Chapter Three
“Look, Missy!” Tresha pointed across the city park in Columbus, Georgia. “There he is again!”
Missy lifted a hand to shade her eyes from the unbearable afternoon sun as she stared in the direction Tresha pointed. Her head throbbed from the dull ache that rarely eased and, for the hundredth time in the three days since the storm, she wished her injured brain would heal.
“Ya see him?” Tresha tugged on Missy’s sleeve.
Missy squinted at a man standing in the shade of cypress. “I think so.” He was the same man Tresha had singled out during their last stop about four hours ago.
“Ain’t he just about the tastiest thing you’ve ever laid eyes on?” Tresha’s head swiveled to get a better look.

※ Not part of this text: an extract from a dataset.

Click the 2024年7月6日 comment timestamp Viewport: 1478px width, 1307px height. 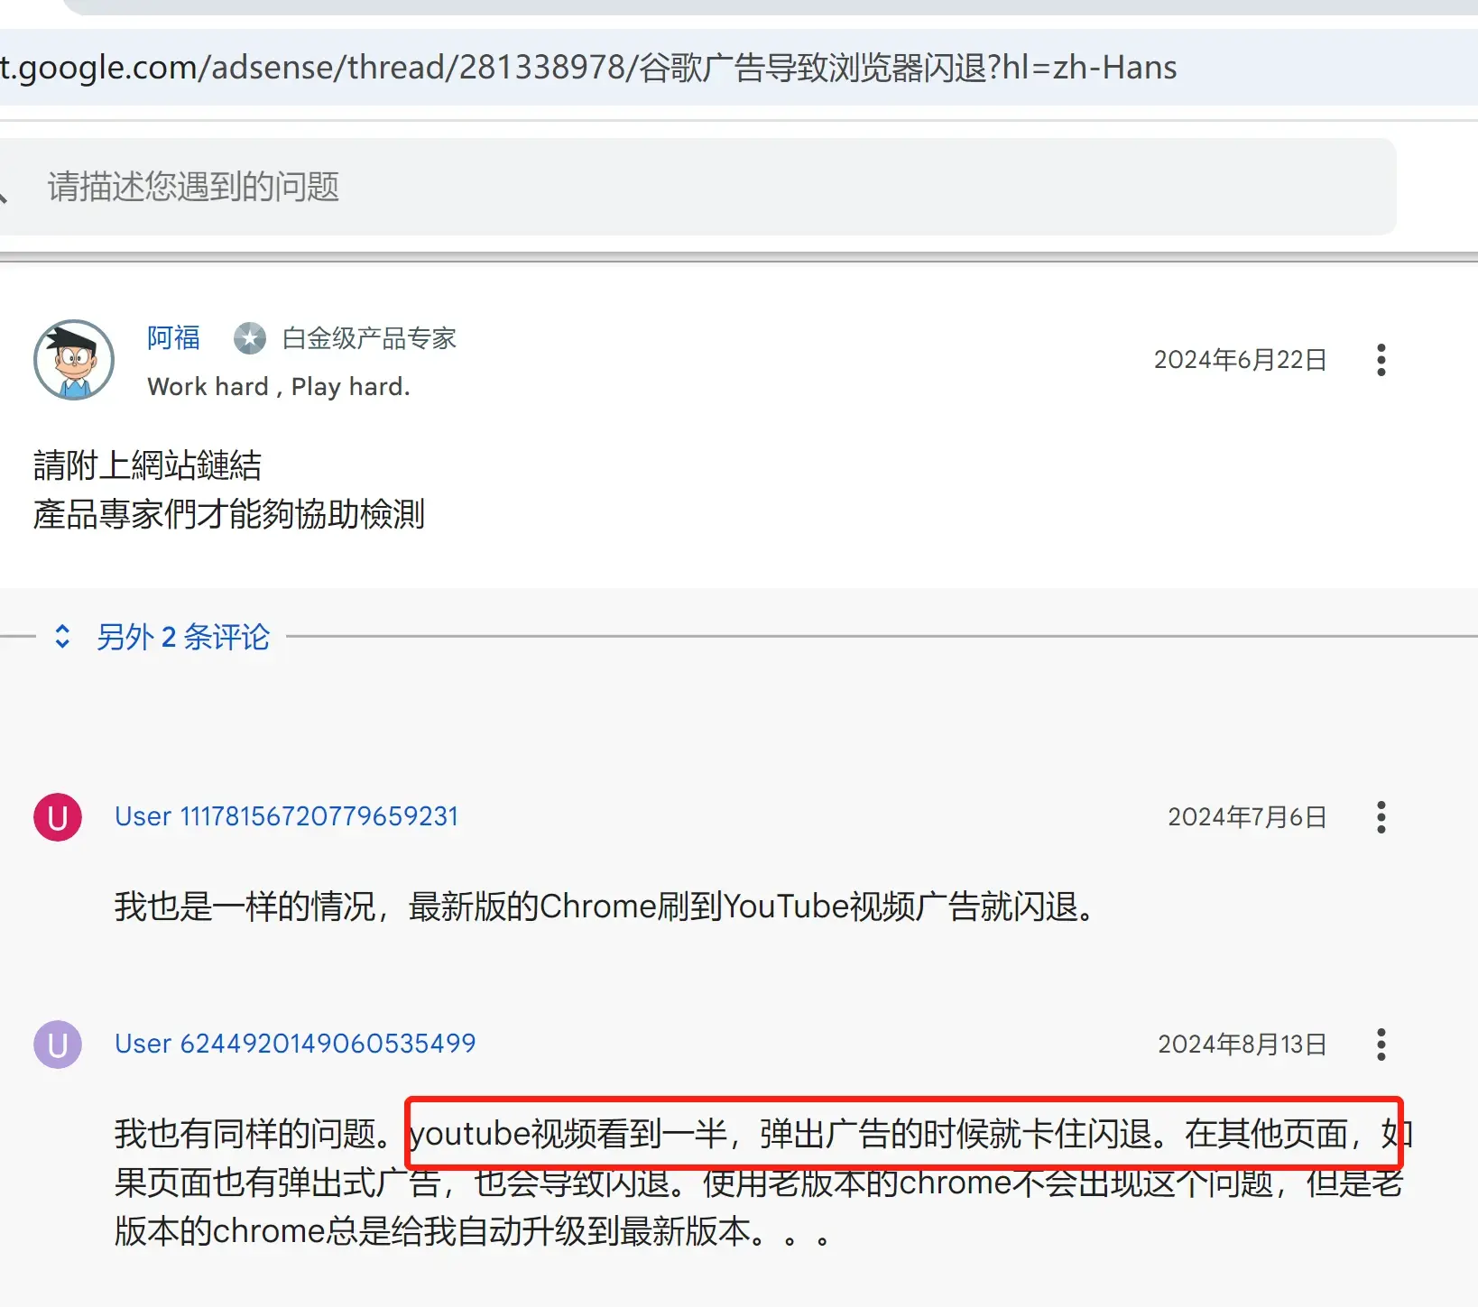point(1247,817)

“Tasty” wasn’t the word Missy would’ve chosen to describe the man’s tall, dark, and dangerous looks.
In a threadbare sport jacket over a pale blue shirt, he should have blended in better with the bedraggled hurricane evacuees. Yet, his bearing suggested he belonged somewhere else. Perhaps the military—like the guardsmen who had helped with the evacuation. Except he wasn’t in uniform. Even his eyes betrayed him—scanning the crowds like a shark circling for his next meal.
Somehow, in the sea of all these unrecognizable faces, she sensed something familiar about this man. Impulsively, she took a step toward him—then froze.
“What’s the matter?” Tresha glanced at Missy, then at the man, and back at her again. “Girl, you got a strange look on your face. Do you think you know him?”
“I’m not sure.” Missy had a feeling he was following them, maybe even looking for her.
Tresha straightened her flowered-print blouse and tossed her long braided cornrows off her shoulder. “Well, if you know him, maybe you could introduce me to his fine self.”
Missy balked at the thought of approaching the stranger. He must look familiar because she’d seen him at the last stop. Logic told her to embrace anything familiar. She had amnesia, for goodness’ sake! Yet, her mind whispered a warning to hide.
Despite the oppressive heat, chills rode down her arms. This man represented danger. Instinct trumped logic. She grabbed Tresha’s arm. “Come on. Move away before he spots us.”
“But if you know him, maybe he can help.”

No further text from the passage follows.